A file on the website is like example.com/Contents/xxx-1.pdf A second file on the website is like example.com/Contents/xxx-2.pdf

How can I use puppeteer to download the file contents automatically by trying for each number added?

Vuk
  • 37
  • 1
  • 7
  • Does this answer your question? [How to download file with puppeteer using headless: true?](https://stackoverflow.com/questions/49245080/how-to-download-file-with-puppeteer-using-headless-true) – Aidan Dec 12 '21 at 09:48
  • I did try checking that but unfortunately not, the website I require documents has PDF files in a specific folder examples /Contents/Thesis1.pdf and /Contents/Thesis2.pdf I'm trying to use Puppeteer to automatically add the sequential number and download the PDF to my computer, do you know a solution for that? – Vuk Dec 12 '21 at 10:00
  • is there any kind of DRM that is preventing you from just using http/https libraries? – Aidan Dec 12 '21 at 10:01

1 Answers1

0

I've made a function that given a function with an index as parameter, returns the url of the pdf to download and a count that limits the downloads, it tries to download the pdf.

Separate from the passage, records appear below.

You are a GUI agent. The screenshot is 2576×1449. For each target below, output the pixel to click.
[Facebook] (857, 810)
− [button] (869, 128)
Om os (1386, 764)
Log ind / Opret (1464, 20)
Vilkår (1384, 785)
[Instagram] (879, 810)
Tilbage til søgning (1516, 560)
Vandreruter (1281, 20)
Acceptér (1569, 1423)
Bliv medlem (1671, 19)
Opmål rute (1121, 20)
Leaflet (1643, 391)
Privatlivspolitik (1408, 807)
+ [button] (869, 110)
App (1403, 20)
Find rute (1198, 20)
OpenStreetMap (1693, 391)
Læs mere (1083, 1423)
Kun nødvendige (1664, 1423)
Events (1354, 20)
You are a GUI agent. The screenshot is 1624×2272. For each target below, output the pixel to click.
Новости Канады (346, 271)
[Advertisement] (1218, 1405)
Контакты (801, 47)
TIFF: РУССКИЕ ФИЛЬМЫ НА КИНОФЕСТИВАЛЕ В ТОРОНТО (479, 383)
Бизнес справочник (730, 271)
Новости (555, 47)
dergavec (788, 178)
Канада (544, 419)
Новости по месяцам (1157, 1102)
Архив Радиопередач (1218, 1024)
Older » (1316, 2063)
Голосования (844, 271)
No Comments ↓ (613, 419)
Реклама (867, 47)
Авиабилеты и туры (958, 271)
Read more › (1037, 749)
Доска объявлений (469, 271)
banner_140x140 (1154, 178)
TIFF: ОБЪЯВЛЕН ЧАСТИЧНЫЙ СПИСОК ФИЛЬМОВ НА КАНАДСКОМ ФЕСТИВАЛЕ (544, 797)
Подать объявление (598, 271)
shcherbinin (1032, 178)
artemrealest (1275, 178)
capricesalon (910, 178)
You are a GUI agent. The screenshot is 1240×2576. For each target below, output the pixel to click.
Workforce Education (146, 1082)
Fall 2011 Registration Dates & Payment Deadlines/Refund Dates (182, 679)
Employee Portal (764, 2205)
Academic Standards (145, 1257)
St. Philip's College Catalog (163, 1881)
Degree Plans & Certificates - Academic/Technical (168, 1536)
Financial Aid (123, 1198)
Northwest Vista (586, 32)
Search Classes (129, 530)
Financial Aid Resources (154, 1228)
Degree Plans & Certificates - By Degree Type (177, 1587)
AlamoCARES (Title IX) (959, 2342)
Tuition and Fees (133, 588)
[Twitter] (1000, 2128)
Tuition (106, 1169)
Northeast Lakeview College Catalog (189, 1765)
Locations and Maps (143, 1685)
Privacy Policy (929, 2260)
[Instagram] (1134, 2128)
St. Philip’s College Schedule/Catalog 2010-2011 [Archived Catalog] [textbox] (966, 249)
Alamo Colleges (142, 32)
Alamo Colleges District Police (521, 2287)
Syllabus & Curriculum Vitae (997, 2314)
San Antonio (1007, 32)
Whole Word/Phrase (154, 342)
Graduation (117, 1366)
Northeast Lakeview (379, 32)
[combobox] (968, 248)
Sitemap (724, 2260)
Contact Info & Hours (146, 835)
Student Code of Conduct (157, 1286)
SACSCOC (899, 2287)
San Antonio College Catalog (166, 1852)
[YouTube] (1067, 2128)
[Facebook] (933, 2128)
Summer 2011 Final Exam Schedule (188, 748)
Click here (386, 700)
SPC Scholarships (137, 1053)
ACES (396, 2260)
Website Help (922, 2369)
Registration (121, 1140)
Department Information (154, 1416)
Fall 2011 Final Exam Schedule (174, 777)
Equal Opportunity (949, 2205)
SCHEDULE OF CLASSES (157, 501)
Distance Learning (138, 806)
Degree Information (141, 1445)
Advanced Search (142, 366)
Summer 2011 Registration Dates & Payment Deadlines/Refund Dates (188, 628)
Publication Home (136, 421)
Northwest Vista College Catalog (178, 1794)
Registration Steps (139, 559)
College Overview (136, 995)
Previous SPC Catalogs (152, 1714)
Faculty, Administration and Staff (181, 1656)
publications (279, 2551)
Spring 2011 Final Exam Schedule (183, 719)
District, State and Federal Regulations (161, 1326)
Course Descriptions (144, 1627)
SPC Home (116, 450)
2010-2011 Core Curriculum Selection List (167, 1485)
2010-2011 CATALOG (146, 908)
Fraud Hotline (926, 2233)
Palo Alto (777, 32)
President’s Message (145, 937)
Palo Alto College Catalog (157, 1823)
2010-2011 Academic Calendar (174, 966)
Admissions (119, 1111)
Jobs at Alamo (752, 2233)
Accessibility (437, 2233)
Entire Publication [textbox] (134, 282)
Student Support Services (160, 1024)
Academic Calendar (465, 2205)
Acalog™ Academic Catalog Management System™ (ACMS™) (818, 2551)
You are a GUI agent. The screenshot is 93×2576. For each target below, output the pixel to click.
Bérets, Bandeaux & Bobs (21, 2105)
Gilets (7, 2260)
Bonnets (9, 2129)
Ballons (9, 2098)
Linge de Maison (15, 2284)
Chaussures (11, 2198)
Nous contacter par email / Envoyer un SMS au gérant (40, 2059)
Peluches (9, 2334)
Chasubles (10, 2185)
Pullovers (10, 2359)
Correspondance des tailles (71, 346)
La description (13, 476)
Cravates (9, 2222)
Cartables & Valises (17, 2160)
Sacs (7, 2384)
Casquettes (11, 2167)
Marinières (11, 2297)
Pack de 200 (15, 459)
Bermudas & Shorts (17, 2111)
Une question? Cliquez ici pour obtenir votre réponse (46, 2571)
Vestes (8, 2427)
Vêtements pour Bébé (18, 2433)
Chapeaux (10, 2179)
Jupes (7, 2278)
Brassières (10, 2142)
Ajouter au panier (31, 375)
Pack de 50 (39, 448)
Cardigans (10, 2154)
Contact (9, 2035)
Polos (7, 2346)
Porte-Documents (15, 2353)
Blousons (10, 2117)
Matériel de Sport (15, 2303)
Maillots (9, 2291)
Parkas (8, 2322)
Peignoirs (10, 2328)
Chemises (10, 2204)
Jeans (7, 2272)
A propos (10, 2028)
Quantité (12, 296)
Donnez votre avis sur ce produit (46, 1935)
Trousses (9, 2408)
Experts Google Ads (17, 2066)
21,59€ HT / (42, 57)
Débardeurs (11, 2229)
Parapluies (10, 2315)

const puppeteer = require('puppeteer');


downloadFiles((i) => `example.com/Contents/xxx-${i}.pdf`, 20);

async function downloadFiles(url, count) {
    const browser = await puppeteer.launch({
        headless: false,
        args: ['--no-sandbox', '--disable-setuid-sandbox']
    });
    const page = await browser.newPage();
    for (let i = 0; i < count; i++) {
        const pageUrl = await url(i);
        try {
            await page.goto(pageUrl);
            await page.pdf({
                path: `pdf-${i}.pdf`,
                format: 'A4',
                printBackground: true
            });
        } catch (e) {
            console.log(`Error loading ${pageUrl}`);
        }
    }
    await browser.close();
}